1470P - Family caregiver burden: results of a Moroccan prospective study of cancer in the elderly and their caregivers

Date 01 October 2012
Event ESMO Congress 2012
Session Poster presentation III
Topics Psychosocial Aspects of Cancer
Geriatric Oncology
Presenter Sihame Lkhoyaali
Authors S. Lkhoyaali1, M. Ait El Haj2, S. Raissouni3, G. Rais4, H. Mrabti5, H. Errihani6
  • 1Medical Oncology, National institut of oncology, 10000 - Rabat/MA
  • 2National Institute Of Oncology, INO, 10000 - rabat/MA
  • 3Institut National d'Oncologie Sidi Mohamed Ben Abdellah, 10000 - Rabat/MA
  • 4Medical Oncology, natiolnal institute of oncology, 10000 - rabat/MA
  • 5Medical Oncology, Institut National d'OncologieSidi Mohamed Ben Abdellah, MA-10000 - Rabat/MA
  • 6Institut National d'OncologieSidi Mohamed Ben Abdellah, MA-10000 - Rabat/MA



The support of older patients affected with cancer by their natural caregivers is not a simple task. It could be a painful experience with a major emotional, physical and economic impact on relatives. Usually family members do that task and they may not be prepared for the challenges. The needs of older patients are diverse and may include assistance with medication, transportation for treatment, and emotional support.


This is a prospective descriptive study, conducted in the National Institute of Oncology in Rabat during a ten month period from December 2010 to September 2011.We included relatives of patients aged 70 or older with histologically proven cancer and also their relatives.
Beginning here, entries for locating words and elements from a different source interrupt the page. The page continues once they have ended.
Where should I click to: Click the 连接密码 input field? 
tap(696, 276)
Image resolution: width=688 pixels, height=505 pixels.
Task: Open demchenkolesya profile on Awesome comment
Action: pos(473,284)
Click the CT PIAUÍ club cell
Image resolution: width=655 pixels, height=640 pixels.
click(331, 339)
A questionnaire was given to participants. For all participants, demographics, disease characteristics, social, economical and psychological features were recorded. Psychological impact was assessed using DSM-IV.


A total of 150 patients' relative caregivers responded to the questionnaire. Mean age was 44.7 years old. More than two thirds live in urban areas and educated in 62.7%. They were 56.7% sons or daughters, living with their relatives in 54% of cases. Most of participants were married and have familial responsibilities. In relatives, anxiety was found in 79.3%. It was related to fear of losing the patient in 57% and led to the use of anxiolytics in 10%. Guilty feelings toward patients regarding neglecting early symptoms was reported in 38% of the relatives. Depression and anxiety were more frequent among female relatives and in those of urban origin. Obsession with dying from cancer was present in about 30% and fear of contagion was more common among those from rural backgrounds and the illiterate. Economic resources were exceeded in 78.7%, and 56% have used credit, sale of properties and work lay-off was recorded in 54%. Relatives participated in treatment making decisions in 86%.


Even where there was a great impact on older cancer patients' relatives, the benefits of caregiving was observed in 80% in our study, these included greater self-esteem, personal growth, meaning and purpose in one's life, and gratitude for being able to reciprocate care. Assistance and information from healthcare professionals remains the key to improving the ability of caregivers to cope with caring for older patients with cancer.


All authors have declared no conflicts of interest.